[Data records]
== == ==
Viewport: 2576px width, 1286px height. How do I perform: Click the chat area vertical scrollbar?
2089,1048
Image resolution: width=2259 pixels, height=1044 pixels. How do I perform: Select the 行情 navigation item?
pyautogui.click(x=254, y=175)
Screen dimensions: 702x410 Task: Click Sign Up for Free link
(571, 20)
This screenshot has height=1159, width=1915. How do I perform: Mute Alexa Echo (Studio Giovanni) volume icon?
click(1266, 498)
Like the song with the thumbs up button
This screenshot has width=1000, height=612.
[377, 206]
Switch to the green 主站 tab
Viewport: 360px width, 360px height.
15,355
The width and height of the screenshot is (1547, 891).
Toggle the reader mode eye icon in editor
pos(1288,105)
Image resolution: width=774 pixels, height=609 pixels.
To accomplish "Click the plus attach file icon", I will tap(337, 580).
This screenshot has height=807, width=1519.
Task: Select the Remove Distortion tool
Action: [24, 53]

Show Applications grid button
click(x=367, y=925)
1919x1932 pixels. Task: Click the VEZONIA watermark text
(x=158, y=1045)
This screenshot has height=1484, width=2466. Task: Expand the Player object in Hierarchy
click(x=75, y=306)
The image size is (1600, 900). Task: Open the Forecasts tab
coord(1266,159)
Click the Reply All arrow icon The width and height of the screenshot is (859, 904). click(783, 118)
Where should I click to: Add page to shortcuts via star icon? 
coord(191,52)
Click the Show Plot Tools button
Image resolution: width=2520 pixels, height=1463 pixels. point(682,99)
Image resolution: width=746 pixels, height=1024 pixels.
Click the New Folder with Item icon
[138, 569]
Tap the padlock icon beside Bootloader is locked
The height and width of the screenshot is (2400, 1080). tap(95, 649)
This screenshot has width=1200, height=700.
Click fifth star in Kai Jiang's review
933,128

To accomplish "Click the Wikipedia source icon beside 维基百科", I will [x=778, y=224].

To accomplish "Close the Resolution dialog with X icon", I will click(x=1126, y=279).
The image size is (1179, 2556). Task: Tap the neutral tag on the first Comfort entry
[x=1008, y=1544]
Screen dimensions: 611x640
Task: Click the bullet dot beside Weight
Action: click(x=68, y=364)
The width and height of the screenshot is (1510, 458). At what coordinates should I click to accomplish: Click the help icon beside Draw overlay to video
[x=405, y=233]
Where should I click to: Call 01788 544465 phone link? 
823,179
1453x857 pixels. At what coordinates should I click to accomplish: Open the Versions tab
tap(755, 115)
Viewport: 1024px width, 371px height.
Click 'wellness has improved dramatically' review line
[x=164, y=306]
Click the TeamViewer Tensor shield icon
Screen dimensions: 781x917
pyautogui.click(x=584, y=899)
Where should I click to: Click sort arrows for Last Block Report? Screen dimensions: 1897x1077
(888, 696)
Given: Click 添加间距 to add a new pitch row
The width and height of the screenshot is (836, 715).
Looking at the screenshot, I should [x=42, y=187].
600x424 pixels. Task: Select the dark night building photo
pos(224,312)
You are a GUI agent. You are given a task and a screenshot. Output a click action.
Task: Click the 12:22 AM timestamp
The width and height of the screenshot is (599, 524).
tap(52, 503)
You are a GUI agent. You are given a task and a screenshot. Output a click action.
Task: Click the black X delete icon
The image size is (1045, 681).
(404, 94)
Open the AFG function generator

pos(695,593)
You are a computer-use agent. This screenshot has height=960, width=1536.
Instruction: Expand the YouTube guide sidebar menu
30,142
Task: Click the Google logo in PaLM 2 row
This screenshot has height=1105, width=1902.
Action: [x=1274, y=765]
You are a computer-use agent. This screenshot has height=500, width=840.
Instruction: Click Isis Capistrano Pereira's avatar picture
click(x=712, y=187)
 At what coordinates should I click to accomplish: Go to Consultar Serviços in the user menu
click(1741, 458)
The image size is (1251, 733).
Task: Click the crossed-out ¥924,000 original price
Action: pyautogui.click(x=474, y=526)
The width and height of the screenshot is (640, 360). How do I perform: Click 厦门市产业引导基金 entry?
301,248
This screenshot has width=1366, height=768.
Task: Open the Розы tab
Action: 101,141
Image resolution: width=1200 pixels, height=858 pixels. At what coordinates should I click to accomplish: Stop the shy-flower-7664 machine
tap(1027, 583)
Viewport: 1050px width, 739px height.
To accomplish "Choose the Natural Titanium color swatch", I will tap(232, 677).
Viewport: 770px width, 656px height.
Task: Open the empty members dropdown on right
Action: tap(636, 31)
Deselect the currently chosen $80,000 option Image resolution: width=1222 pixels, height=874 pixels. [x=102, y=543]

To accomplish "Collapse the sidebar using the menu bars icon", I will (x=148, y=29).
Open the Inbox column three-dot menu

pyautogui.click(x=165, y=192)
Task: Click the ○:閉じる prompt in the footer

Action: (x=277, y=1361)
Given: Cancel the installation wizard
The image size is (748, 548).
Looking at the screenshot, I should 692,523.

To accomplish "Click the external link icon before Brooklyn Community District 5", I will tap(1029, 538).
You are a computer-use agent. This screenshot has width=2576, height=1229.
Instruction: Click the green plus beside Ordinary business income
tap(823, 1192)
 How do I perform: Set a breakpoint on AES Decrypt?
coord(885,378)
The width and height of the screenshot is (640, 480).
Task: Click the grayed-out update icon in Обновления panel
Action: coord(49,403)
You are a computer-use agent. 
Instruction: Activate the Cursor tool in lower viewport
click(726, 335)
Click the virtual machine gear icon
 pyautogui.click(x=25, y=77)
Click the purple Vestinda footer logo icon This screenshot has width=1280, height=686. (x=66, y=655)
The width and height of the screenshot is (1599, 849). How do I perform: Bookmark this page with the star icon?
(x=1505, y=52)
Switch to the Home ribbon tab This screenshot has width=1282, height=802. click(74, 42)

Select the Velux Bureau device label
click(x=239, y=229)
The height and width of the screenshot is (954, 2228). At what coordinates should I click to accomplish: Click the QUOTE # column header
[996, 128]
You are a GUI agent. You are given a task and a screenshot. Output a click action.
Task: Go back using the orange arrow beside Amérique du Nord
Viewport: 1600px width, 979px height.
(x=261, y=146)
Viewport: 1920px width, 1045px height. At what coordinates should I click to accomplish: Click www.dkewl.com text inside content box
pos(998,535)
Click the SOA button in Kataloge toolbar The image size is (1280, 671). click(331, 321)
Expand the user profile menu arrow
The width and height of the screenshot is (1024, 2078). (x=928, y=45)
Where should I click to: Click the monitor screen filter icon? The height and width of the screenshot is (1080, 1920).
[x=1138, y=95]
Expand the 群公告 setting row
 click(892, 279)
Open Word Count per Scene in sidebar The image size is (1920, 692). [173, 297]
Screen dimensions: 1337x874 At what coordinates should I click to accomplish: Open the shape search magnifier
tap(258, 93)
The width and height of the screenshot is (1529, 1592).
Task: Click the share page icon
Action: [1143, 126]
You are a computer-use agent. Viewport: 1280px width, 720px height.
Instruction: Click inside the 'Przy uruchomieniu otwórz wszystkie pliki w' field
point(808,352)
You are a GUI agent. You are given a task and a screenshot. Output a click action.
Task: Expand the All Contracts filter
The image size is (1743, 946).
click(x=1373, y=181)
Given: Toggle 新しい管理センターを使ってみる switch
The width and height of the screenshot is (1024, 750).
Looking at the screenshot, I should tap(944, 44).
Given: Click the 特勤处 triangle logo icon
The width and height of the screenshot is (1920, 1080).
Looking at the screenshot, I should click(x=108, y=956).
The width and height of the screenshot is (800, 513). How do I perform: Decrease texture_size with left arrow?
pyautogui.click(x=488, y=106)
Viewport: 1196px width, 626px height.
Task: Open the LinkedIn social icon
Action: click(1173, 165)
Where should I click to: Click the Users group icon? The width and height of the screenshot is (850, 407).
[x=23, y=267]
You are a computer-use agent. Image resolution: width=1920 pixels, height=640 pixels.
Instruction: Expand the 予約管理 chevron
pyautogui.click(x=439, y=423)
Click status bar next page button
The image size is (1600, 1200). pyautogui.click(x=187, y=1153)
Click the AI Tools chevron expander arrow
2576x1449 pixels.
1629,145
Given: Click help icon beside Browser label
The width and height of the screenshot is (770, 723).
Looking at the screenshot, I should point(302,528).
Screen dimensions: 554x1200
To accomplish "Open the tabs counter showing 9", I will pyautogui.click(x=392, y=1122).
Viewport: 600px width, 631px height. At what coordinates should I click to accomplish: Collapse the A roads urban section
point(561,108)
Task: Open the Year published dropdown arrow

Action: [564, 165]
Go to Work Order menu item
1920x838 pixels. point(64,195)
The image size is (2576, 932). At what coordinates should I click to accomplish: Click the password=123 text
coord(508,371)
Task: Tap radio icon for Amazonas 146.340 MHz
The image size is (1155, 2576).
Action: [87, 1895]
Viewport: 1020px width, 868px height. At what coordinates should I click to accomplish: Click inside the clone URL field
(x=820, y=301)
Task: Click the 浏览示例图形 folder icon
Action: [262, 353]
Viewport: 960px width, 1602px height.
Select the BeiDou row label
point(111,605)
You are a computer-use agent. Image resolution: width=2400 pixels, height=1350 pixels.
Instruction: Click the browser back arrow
== == ==
[Directions] Copy the rows above, from the line that contains "Image resolution: width=774" through the line that contains "will click(x=1126, y=279).", with both of those lines included.

[Result below]
Image resolution: width=774 pixels, height=609 pixels.
To accomplish "Click the plus attach file icon", I will tap(337, 580).
This screenshot has height=807, width=1519.
Task: Select the Remove Distortion tool
Action: [24, 53]

Show Applications grid button
click(x=367, y=925)
1919x1932 pixels. Task: Click the VEZONIA watermark text
(x=158, y=1045)
This screenshot has height=1484, width=2466. Task: Expand the Player object in Hierarchy
click(x=75, y=306)
The image size is (1600, 900). Task: Open the Forecasts tab
coord(1266,159)
Click the Reply All arrow icon The width and height of the screenshot is (859, 904). click(783, 118)
Where should I click to: Add page to shortcuts via star icon? 
coord(191,52)
Click the Show Plot Tools button
Image resolution: width=2520 pixels, height=1463 pixels. point(682,99)
Image resolution: width=746 pixels, height=1024 pixels.
Click the New Folder with Item icon
[138, 569]
Tap the padlock icon beside Bootloader is locked
The height and width of the screenshot is (2400, 1080). tap(95, 649)
This screenshot has width=1200, height=700.
Click fifth star in Kai Jiang's review
933,128

To accomplish "Click the Wikipedia source icon beside 维基百科", I will [x=778, y=224].

To accomplish "Close the Resolution dialog with X icon", I will click(x=1126, y=279).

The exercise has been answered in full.